Maximal number of maximal subgroups Let $G$ be a finite group. I want to find an upper bound on the number of the maximal subgroups. My questions is does it possible to prove that the number of maximal subgroups of any finite group $G$ is at most $|G|^{100}$?
One can easily find that any subgroup is generated by at most $\log|G|$ elements thus the number of subgroups(in particular maximal subgroups) is at most $|G|^{\log|G|}$. 
Does it possible to improve this upper bound. 
For an abelian group the number of maximal subgroups is at most $|G|$ and in fact I do not know any example where the number of maximal subgroups is more than $|G|$.
I am almost sure that I am not the first who is asking this question I would like to know if the answer to this question is known or either this is a hard question.
 A: The document I linked to above is sufficiently striking as to warrant an answer of its own. I hope it complements the community wiki above.
As mentioned above the relevant conjecture in this area is due to Wall:

Conjecture The number of maximal subgroups of a finite group $G$ is less than the order of $G$.

This has been the subject of much study with the landmark work (until recently) being the above-cited work of Liebeck, Pyber and Shalev. In addition to the result mentioned above they show that the conjecture is true if the group $G$ is simple, up to a finite number of exceptions.
Now a quote from the linked document is relevant:

This largely directed attention to
  composite groups, where Wall in his original paper had at least shown the conjecture to be true for finite solvable groups. The key remaining cases were known to be semidirect products of a vector space V with a nearly simple finite group G acting faithfully and irreducibly on it.

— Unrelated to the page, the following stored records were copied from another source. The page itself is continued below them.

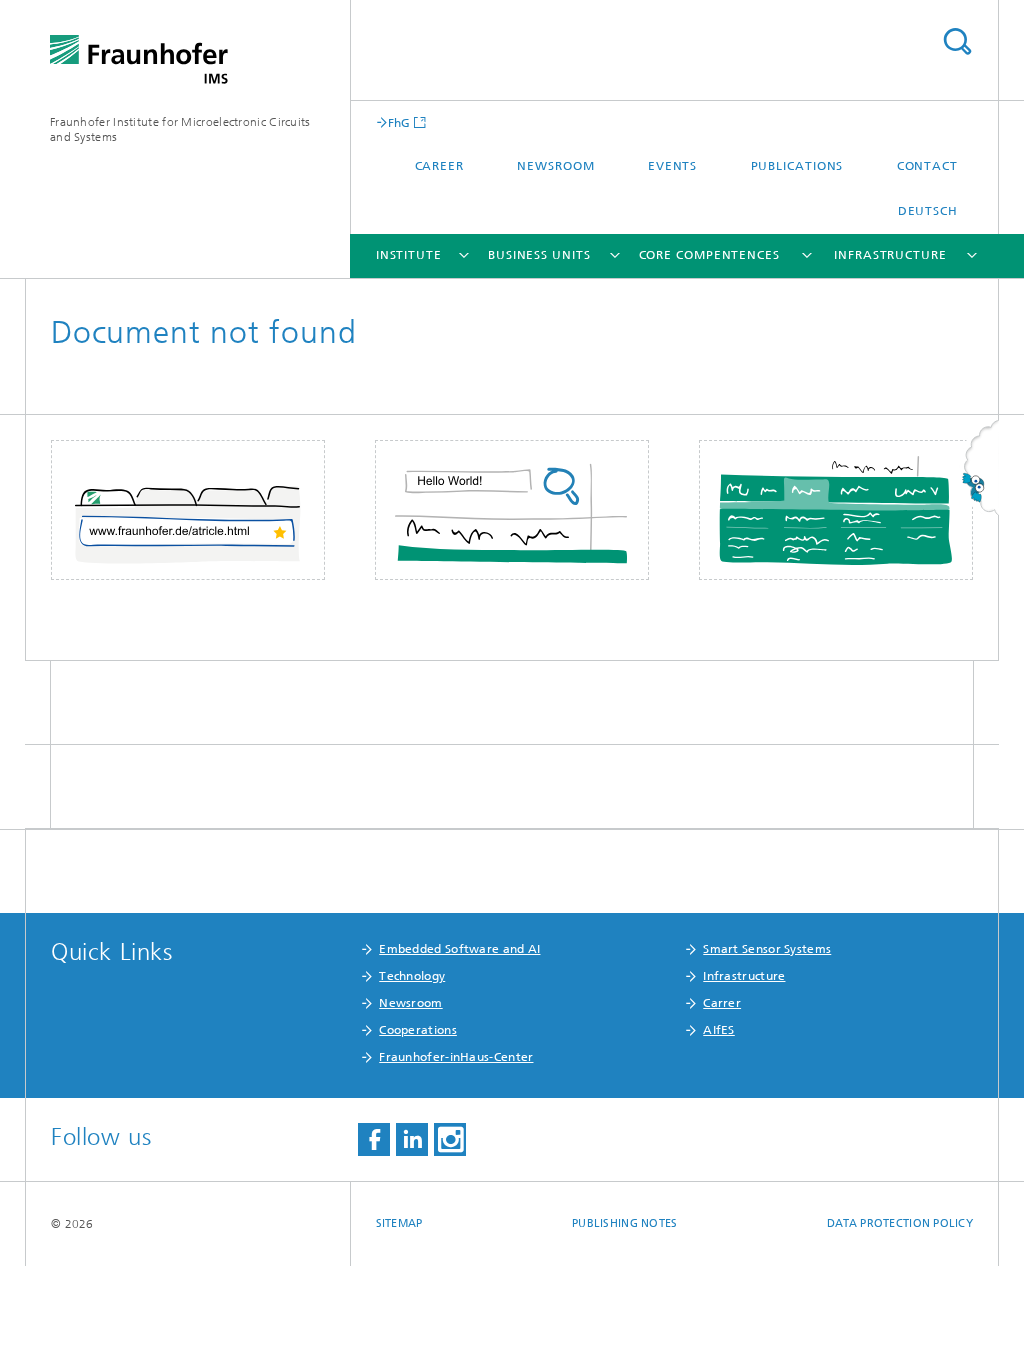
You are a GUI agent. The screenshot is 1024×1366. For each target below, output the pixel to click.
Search (957, 41)
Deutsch (928, 211)
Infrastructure (890, 255)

It turns out that in this case Wall's conjecture implies some bounds on the cohomology groups $H^1(G,V)$. And, as the document relates, examples have now been found which violate these bounds. In particular, Wall's conjecture does not hold.
In light of this development, the bound $C|G|^{3/2}$ mentioned above, also due to Liebeck, Pyber and Shalev, assumes greater importance. Although, as the linked document mentions, it is likely that the value $3/2$ can be reduced a great deal.
One final interesting quote:

A conjecture of Aschbacker and Guralnick, not made at the conference... would
  now rise to be the main conjecture in maximal subgroup theory. (The conjecture states that it is the number of conjugacy classes of maximal subgroups that is bounded, less than the number of conjugacy classes of elements in the group.)

Anyone interested should definitely read this document. Not only is it interesting mathematically, it's a very engaging account of how this recent breakthrough was achieved.
A: Another extended comment. The best bound on the number of subgroups is  $|G|^{(1/4+o(1))\log_2 |G|}$ proved in http://citeseerx.ist.psu.edu/viewdoc/download?doi=10.1.1.100.913&rep=rep1&type=pdf by Borovik, Pyber and Shalev. 
For the number of maximal solvable subgroups they get $|G|^c$ for some constant. They don't estimate c but conjecture it is 1. 
Added. The survey László Pyber, Asymptotic results for simple groups and some applications. Groups and computation, II (New Brunswick, NJ, 1995), 309–327, DIMACS Ser. Discrete Math. Theoret. Comput.  Sci., 28, Amer. Math. Soc., Providence, RI, 1997 claims there is a bound of the form $|G|^c$ for any group G on maximal subgroups but c is not described. It is conjectured c=1 will do.